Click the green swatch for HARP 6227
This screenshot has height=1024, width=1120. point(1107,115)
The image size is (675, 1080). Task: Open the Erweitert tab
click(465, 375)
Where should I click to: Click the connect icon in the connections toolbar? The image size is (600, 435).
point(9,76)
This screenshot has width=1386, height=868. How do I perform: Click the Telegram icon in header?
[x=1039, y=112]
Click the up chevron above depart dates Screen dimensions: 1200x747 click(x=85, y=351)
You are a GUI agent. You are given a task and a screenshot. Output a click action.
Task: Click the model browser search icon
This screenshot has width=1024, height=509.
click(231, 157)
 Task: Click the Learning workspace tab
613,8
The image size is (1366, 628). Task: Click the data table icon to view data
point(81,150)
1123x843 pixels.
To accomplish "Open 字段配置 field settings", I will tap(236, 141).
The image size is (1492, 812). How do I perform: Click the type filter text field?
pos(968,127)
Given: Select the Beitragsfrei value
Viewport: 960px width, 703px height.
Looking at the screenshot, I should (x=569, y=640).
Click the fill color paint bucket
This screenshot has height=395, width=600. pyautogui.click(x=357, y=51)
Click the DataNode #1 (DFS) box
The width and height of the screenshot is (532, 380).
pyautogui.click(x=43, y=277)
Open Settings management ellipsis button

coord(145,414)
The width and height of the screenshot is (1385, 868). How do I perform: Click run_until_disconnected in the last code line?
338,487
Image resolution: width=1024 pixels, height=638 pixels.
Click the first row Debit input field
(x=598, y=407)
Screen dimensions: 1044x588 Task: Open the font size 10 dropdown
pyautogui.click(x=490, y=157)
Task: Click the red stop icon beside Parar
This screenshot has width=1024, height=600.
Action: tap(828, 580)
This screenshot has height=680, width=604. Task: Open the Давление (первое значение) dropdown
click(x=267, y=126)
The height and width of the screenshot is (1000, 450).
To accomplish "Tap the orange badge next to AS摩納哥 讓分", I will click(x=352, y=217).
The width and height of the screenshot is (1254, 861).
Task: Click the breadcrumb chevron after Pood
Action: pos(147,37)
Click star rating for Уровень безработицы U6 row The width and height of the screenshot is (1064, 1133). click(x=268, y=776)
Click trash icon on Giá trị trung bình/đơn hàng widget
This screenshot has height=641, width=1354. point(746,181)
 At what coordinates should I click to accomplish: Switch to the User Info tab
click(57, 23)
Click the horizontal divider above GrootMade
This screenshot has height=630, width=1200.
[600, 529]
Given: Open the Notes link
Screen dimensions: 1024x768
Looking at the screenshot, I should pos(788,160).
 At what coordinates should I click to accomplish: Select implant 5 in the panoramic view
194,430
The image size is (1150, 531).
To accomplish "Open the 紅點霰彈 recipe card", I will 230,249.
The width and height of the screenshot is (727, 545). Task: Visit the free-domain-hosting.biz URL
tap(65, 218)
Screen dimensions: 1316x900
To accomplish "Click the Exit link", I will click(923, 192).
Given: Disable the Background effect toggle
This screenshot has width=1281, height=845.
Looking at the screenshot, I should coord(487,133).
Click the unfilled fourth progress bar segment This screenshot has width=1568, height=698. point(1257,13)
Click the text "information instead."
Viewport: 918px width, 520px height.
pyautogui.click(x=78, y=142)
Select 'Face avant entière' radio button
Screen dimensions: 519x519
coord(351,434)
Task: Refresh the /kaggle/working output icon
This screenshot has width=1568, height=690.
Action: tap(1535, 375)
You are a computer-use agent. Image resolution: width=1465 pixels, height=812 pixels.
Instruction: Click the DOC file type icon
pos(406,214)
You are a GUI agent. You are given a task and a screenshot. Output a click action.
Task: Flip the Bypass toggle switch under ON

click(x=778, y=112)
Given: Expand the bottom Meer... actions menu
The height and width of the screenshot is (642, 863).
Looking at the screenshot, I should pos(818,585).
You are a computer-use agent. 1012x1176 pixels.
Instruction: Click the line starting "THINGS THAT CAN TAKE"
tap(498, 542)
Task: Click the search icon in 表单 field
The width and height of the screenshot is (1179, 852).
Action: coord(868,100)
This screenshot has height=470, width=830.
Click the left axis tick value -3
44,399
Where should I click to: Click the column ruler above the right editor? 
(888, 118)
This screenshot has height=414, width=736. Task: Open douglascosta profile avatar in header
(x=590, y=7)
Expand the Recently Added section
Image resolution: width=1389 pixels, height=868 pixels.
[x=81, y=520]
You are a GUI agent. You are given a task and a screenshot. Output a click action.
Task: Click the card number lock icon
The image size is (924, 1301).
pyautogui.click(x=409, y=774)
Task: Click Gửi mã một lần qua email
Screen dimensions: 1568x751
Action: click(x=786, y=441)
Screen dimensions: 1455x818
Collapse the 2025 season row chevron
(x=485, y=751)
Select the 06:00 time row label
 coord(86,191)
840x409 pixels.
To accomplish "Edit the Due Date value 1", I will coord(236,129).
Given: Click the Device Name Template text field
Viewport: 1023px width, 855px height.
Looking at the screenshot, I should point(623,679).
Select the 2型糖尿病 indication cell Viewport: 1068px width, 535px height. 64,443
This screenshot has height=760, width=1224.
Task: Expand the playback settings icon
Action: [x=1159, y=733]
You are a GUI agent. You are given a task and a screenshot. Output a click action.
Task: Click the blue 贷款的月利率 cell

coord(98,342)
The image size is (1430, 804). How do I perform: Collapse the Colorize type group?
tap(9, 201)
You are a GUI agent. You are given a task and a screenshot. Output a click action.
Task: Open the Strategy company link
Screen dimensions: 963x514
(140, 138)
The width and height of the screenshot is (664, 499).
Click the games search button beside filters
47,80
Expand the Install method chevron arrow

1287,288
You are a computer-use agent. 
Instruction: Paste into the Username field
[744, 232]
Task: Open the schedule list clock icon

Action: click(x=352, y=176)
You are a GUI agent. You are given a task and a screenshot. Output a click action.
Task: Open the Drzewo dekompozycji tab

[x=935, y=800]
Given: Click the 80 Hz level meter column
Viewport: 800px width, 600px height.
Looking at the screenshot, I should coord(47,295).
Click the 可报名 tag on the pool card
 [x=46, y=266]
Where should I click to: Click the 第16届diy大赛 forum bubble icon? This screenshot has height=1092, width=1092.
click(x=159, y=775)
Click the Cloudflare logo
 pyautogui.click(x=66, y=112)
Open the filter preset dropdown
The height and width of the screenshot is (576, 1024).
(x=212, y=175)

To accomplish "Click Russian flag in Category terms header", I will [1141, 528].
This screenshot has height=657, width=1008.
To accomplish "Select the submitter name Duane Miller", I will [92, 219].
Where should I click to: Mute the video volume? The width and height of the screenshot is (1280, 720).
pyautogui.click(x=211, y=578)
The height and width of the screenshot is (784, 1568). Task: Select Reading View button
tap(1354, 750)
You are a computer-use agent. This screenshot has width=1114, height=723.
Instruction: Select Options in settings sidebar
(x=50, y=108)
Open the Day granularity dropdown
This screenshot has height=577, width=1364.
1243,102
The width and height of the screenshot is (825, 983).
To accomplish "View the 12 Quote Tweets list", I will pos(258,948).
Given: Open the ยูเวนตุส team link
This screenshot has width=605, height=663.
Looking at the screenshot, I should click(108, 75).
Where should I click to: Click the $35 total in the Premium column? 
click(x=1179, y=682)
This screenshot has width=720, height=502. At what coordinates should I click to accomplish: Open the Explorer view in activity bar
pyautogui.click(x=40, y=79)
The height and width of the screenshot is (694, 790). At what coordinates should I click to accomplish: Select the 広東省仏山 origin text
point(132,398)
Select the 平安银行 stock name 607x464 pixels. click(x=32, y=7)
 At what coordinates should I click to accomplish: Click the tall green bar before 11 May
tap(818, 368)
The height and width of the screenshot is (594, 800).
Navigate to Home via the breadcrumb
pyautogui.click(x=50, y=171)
──────────
◆ **Activity**:
In the answer, include exactly the lines from the line containing "Open the Day granularity dropdown" through the end of the data, and nothing else.

◆ **Solution below**:
Open the Day granularity dropdown
This screenshot has height=577, width=1364.
1243,102
The width and height of the screenshot is (825, 983).
To accomplish "View the 12 Quote Tweets list", I will pos(258,948).
Given: Open the ยูเวนตุส team link
This screenshot has width=605, height=663.
Looking at the screenshot, I should click(108, 75).
Where should I click to: Click the $35 total in the Premium column? 
click(x=1179, y=682)
This screenshot has width=720, height=502. At what coordinates should I click to accomplish: Open the Explorer view in activity bar
pyautogui.click(x=40, y=79)
The height and width of the screenshot is (694, 790). At what coordinates should I click to accomplish: Select the 広東省仏山 origin text
point(132,398)
Select the 平安银行 stock name 607x464 pixels. click(x=32, y=7)
 At what coordinates should I click to accomplish: Click the tall green bar before 11 May
tap(818, 368)
The height and width of the screenshot is (594, 800).
Navigate to Home via the breadcrumb
pyautogui.click(x=50, y=171)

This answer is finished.